Dataset records

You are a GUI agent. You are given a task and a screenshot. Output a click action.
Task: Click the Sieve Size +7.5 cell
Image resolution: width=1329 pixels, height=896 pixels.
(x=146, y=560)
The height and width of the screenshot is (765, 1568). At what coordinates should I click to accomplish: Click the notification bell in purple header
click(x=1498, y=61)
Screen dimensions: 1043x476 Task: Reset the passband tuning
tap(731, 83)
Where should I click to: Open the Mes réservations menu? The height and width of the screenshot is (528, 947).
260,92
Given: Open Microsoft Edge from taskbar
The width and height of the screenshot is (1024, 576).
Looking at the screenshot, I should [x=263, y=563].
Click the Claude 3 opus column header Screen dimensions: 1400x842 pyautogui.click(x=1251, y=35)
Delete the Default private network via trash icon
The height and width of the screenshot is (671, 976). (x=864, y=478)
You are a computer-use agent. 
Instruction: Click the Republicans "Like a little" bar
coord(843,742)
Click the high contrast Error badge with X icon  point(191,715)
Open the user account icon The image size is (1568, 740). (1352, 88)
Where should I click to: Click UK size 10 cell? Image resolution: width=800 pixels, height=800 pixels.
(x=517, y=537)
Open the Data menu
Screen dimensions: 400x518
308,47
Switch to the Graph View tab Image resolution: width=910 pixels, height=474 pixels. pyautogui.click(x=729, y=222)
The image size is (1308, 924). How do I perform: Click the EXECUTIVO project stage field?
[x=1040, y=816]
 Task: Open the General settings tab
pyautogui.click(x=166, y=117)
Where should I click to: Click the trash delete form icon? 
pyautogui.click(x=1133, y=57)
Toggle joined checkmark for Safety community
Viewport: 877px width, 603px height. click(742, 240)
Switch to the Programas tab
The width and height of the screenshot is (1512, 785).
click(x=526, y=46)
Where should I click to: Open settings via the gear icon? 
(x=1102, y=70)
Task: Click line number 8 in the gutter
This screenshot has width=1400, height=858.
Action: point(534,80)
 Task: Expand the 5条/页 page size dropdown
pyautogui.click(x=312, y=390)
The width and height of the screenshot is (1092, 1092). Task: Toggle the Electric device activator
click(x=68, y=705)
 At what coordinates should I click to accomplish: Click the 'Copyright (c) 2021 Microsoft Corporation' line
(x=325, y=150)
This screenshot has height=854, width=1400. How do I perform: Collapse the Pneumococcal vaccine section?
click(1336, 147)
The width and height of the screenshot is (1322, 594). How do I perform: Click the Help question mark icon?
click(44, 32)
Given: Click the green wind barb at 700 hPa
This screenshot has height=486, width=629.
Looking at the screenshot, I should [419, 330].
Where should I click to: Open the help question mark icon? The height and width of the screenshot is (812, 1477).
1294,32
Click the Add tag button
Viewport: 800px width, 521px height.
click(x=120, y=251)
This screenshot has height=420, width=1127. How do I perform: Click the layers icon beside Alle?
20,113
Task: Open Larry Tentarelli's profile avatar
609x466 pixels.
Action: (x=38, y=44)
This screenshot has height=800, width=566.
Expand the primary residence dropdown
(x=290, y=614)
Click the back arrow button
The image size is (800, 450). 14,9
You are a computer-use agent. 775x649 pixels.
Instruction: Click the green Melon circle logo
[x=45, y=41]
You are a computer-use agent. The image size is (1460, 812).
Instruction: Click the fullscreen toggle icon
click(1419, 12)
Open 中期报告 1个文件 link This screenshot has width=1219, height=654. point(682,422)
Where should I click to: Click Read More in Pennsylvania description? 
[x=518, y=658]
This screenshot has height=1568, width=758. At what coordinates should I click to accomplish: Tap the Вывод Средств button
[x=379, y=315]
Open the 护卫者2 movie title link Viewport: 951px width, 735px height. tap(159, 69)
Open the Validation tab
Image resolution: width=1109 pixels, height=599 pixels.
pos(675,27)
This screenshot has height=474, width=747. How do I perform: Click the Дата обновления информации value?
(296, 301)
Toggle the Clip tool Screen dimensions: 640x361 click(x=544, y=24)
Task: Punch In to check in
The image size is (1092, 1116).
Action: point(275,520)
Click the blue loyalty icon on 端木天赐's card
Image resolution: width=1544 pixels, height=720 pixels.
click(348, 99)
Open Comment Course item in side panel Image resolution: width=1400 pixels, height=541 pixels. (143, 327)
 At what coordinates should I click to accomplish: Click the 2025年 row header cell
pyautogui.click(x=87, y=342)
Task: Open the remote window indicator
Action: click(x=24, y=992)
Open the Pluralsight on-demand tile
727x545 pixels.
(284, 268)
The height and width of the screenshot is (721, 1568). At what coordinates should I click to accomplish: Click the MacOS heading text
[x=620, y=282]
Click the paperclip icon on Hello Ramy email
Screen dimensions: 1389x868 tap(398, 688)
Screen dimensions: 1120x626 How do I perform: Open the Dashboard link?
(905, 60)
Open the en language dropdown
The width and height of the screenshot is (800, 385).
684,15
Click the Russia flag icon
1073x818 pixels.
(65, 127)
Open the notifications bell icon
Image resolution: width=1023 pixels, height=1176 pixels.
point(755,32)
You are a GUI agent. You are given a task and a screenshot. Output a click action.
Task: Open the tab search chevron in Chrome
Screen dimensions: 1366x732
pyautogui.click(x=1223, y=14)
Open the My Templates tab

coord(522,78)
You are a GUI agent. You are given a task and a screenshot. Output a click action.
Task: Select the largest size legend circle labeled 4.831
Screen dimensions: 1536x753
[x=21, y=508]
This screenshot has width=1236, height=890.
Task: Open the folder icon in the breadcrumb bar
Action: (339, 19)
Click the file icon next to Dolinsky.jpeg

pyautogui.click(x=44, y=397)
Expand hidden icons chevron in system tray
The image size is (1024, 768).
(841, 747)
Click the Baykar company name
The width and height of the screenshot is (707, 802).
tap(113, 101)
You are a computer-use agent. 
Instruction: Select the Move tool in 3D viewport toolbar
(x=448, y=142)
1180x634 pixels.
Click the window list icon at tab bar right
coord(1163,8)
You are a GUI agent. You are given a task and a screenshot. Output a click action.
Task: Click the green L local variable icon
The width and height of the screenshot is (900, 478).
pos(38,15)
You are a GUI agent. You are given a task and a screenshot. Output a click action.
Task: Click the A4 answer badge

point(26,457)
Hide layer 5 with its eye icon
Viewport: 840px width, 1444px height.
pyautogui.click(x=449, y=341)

What needs to be done: Filter the entries above down to the lines that contain the word "computer".

Written response:
You are a computer-use agent. 
You are a computer-use agent. 775x649 pixels.
You are a computer-use agent. The image size is (1460, 812).
You are a computer-use agent. 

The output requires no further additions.